Probe suggests fires caused confusion

Probe suggests fires caused confusion

A detailed report compiled by a retired fire service officer has pointed to a series of apparent mistakes and oversights by members of the Greek fire service, police and local authorities in the response to last month’s disastrous fires on the outskirts of Attica. 

The 70-page report was put together by Andrianos Gourbatsis and submitted on Monday to the lawyer Antonis Fousas, who is representing three people who lost loved ones in last month’s tragedy. It is expected to be sent next Monday to the prosecutors Ilias Zagoraios and Varvara Gnesouli who are handling an investigation into the blazes. 

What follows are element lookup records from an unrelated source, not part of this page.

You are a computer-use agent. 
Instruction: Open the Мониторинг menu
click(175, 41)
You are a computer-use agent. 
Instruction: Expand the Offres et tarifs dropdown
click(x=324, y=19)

Among the findings to have emerged from the parallel investigations of the prosecutors and the expert’s report is that the fire on Mount Pendeli on July 23 broke out at 4.35 p.m., 14 minutes before the first call to the fire service. The new time is an assessment drawn from a private security camera on a house in eastern Attica, sources have indicated. 

Other findings suggest there was confusion created by the proximity of the two fires to each other. For several minutes, sources said, it appeared that the smoke over Mount Pendeli could be coming from Kineta, western Attica, where the first major fire broke out on July 23. 

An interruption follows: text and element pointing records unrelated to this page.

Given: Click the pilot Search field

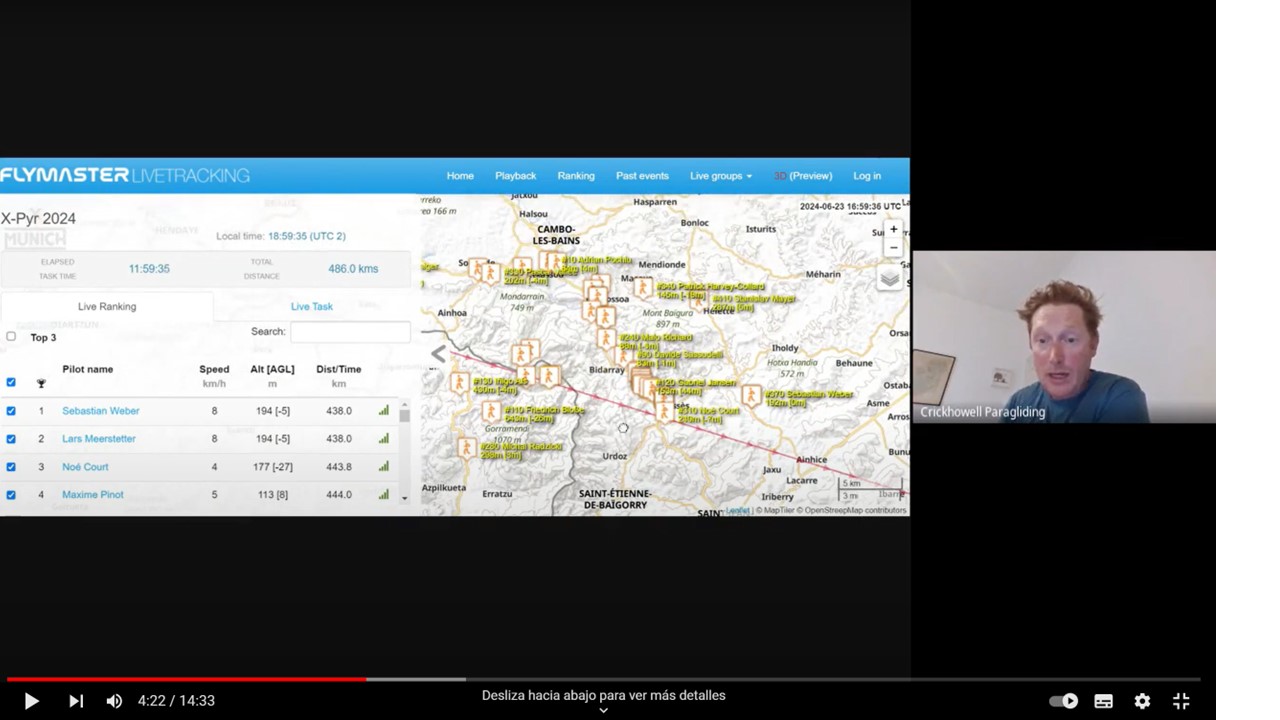Looking at the screenshot, I should 350,332.
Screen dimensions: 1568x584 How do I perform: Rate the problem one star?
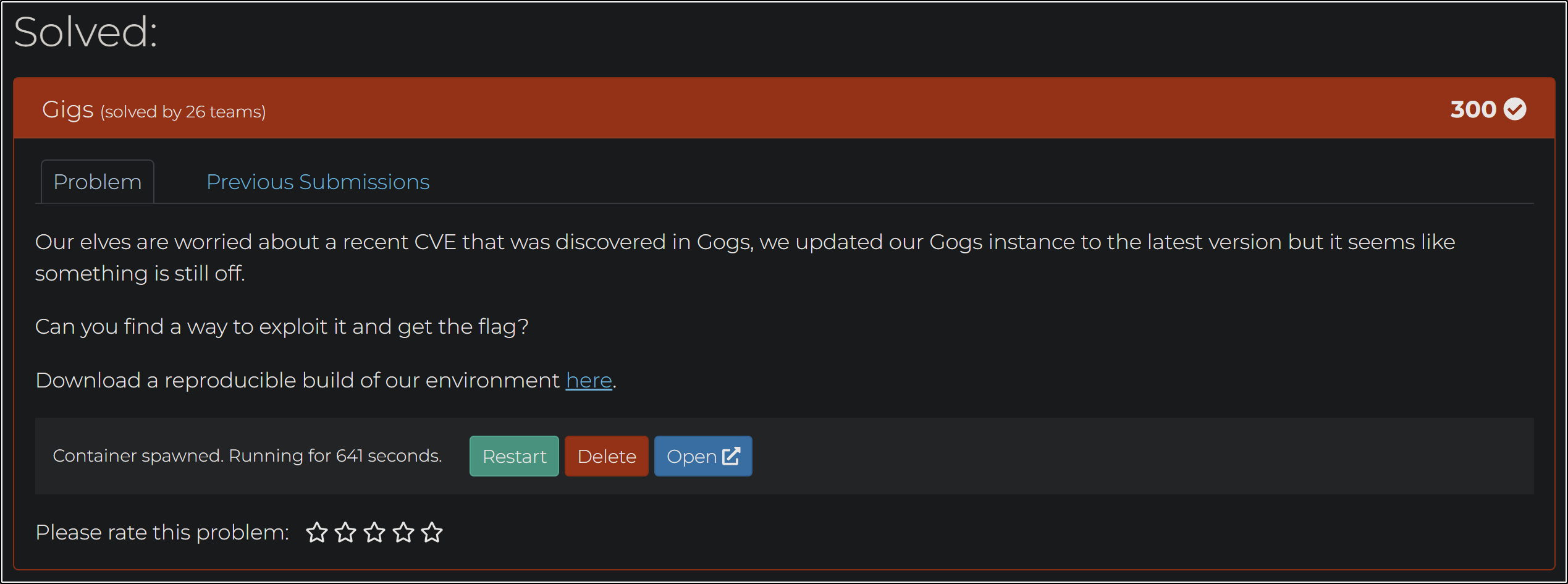pos(317,532)
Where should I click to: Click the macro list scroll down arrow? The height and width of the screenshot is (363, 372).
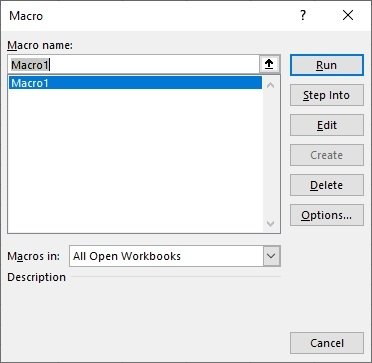click(x=271, y=223)
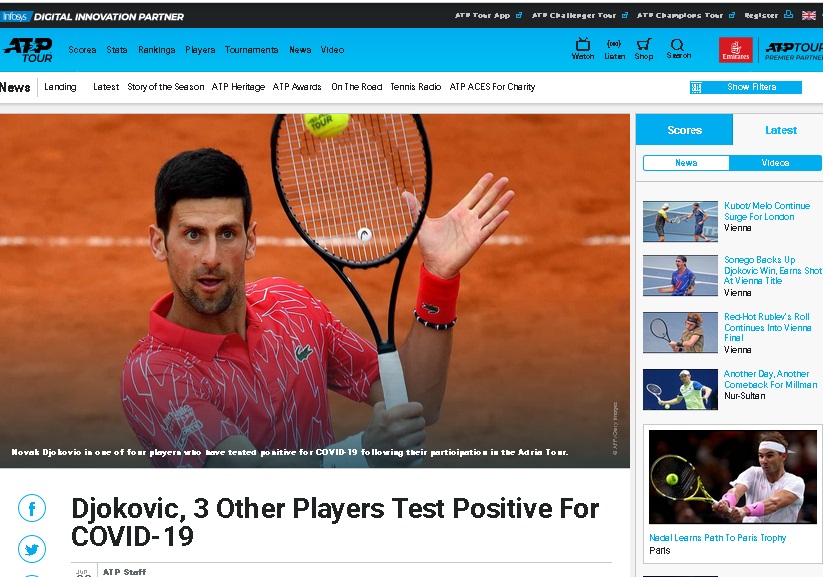Toggle sidebar to News
823x577 pixels.
[x=686, y=163]
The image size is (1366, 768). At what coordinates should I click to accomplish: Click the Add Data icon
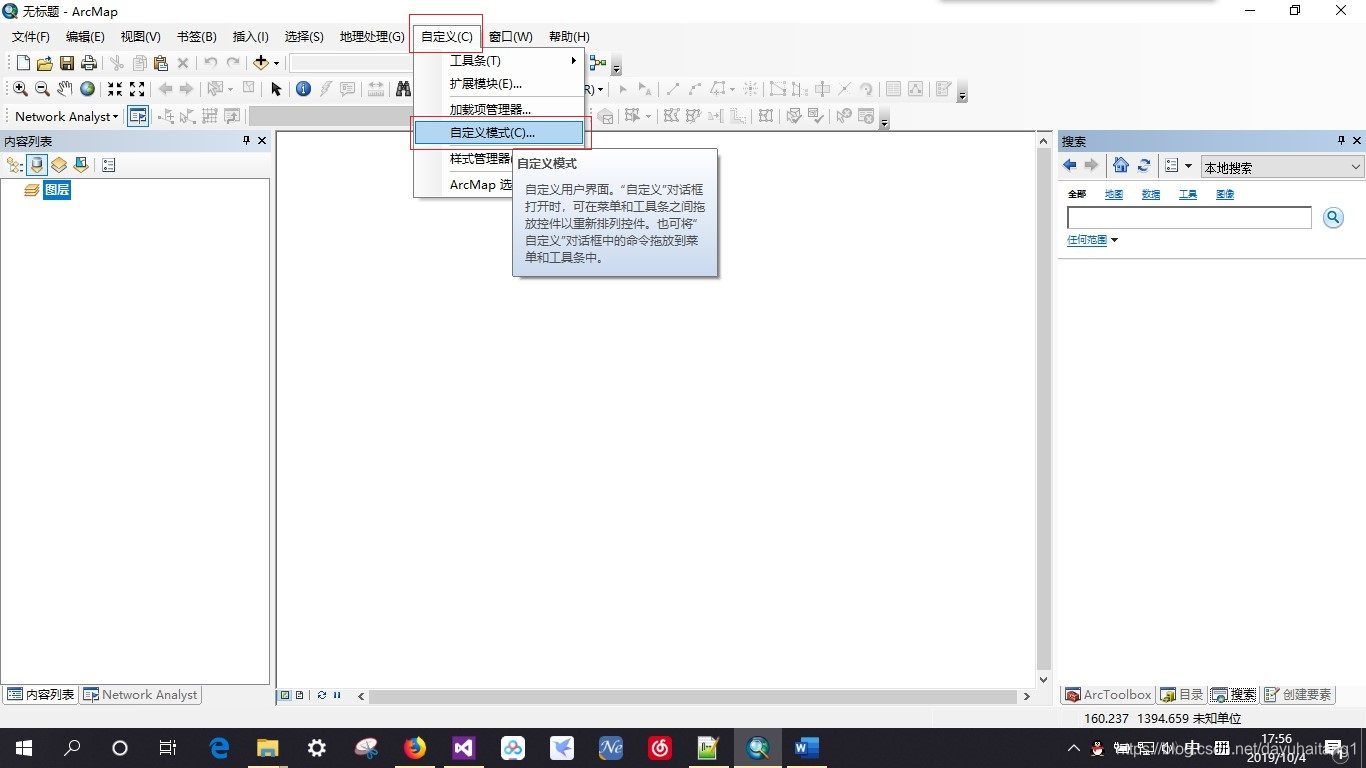tap(260, 62)
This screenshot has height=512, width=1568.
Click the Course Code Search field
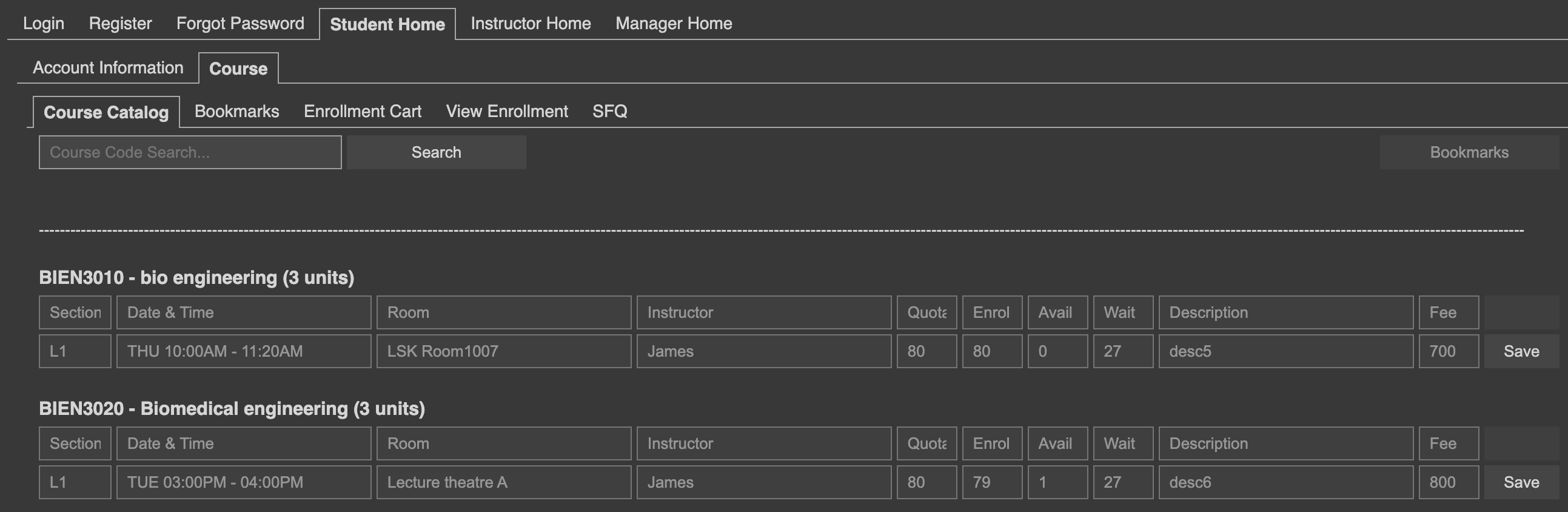tap(189, 152)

It also emerged that a high-ranking fire service officer who had been on duty in Kineta did not respond to an order to move to Mati, the eastern Attica settlement worst affected by the blaze. According to sources, the officer claimed the next day that the order to move to Mati came after the fire had wreaked its worst and had been aimed at making him a scapegoat for the tragedy. 

Another 10 relatives of victims, who claim their loved ones died after being directed by traffic police into the Mati blaze, are to sue the authorities in the coming days. 

Prosecutors handling the probe are expected to start bringing specific charges against suspects next month but the case is expected to stay in Greek courts for years.